Introduction to Working with files and JSON

In real-world programs, you often need to save and load data so that you can leave and pick up from when the program last ran. This is called persistence. There are various ways of storing data, from simple text files or spreadsheets, to highly structured databases where data in each column have to adhere to stringent formatting constraints.

Reading and writing text files

A text file is a simple file that stores data as plain text.

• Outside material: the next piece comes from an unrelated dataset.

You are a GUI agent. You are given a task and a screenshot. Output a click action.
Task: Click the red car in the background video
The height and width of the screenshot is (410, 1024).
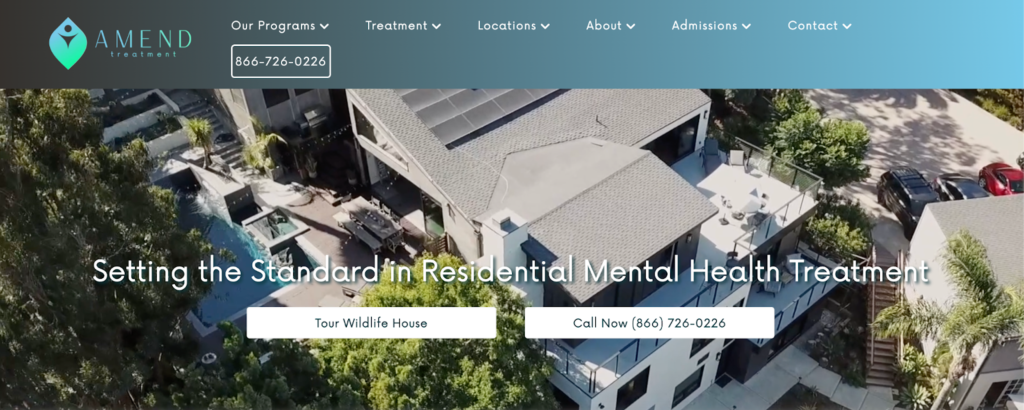[1000, 178]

You can use Python to read from and write to text files using the built-in open() function.

Reading from a Text File

Read in the text in one block

with open("a_text_file.txt", "r") as file:
    content = file.read()
    print(content)
  • with open("a_text_file.txt", "r") as file: - Opens the file for reading.
    • "a_text_file.txt" is the file name
    • "r" means “read mode”
    • with automatically closes the file with a file context manager when done
  • "r" means “read mode”.
  • with automatically closes the file when done.

Read in the text line by line

with open("a_text_file.txt", "r") as file:
    for line in file:
        print(line.strip())
  • with open("a_text_file.txt", "r") as file: - Opens the file for reading.
    • "a_text_file.txt" is the file name
    • "r" means “read mode”
    • with automatically closes the file with a file context manager when done
  • "r" means “read mode”.
  • with automatically closes the file when done.
  • .strip() removes extra spaces and newlines.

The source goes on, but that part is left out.